= Charles Albert Keeley =

British scientist and entertainer (1821–1899)

Charles Albert Keeley (1 December 1821 – 11 August 1889) was a British inventor, amateur scientist, entertainer and pioneering colour expert. He is most famous for his 'Colour Conundrum' parlour game, and is considered by many to be one of Victorian Britain's most significant colour theorists.

==Early life==
Keeley was born in Bristol, the son of a local clergyman.

==Performance Work==
Inspired by the work of French chemist and colour theorist Eugene Chevreul, Keeley was a regular performer at the London Royal Polytechnic in the 1860s, which was chaired by distinguished scientist and aeronautical engineer Sir George Cayley. Keeley became famous for an innovative form of magic lantern display in which abstract colour slides replaced the normal representational and narrative forms. By employing geometric and repetitive patterns his projections had the effect of producing afterimages in the eyes of his audiences (it may be that Keeley was familiar with studies of the afterimage made earlier in the century by Goethe and by Czech scientist Jan Purkinje).

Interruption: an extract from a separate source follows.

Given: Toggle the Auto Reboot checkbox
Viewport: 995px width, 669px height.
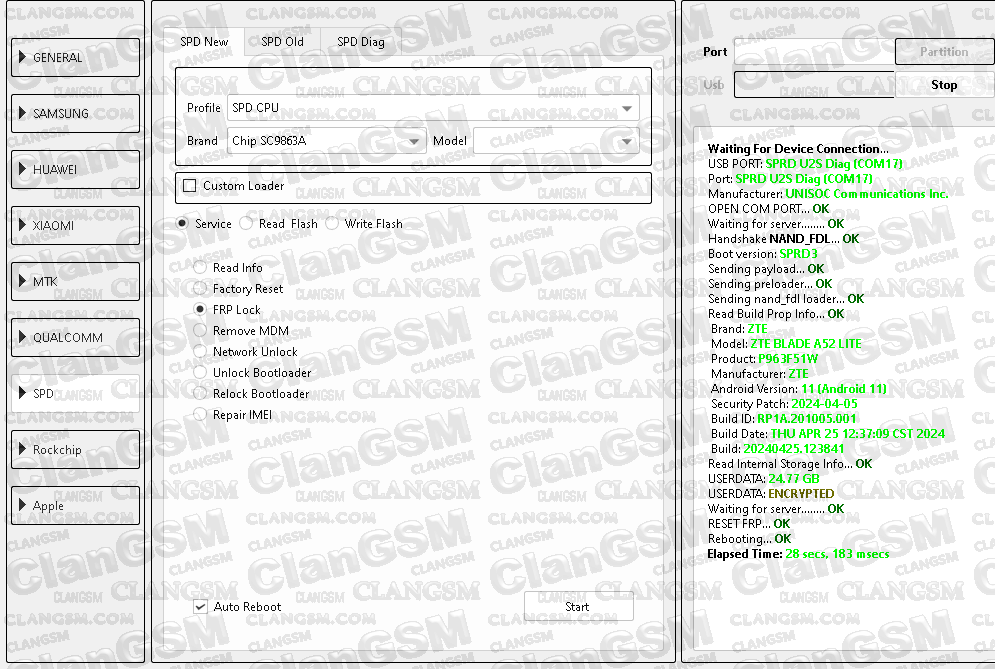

Keeley's lantern shows were highly innovative for their time, but they did not prove popular to a Victorian audience and in the early 1870s he spent several months in America, where he produced lighting effects for the Metropolitan Opera House in New York City. It is thought that his original prototype for Colour Conundrum, initially an idea for a parlour game, was devised during his time in America.

==The Colour Conundrum==

A 2009 reproduction of Keeley's Colour Conundrum in Brighton, UK

In 1873, Keeley invented 'The Colour Conundrum', a game which showcased his research.

===Rules===
The participant is informed that at least two of the coloured cards are a matching pair, and is asked to select the matching pair. The player's perception may be influenced by factors such as the lighting inside the cabinet and by reflected hues from the closely situated primary coloured cards. Once the player has decided, the chosen cards are sealed within an envelope.

Proceeding to the other side of the cabinet, the player is allowed to open the envelope and is then offered a second chance to match the two chosen cards with a pair from this second cabinet display, by which time it "may be conjectured that some sort of deception or sleight of hand is being perpetrated".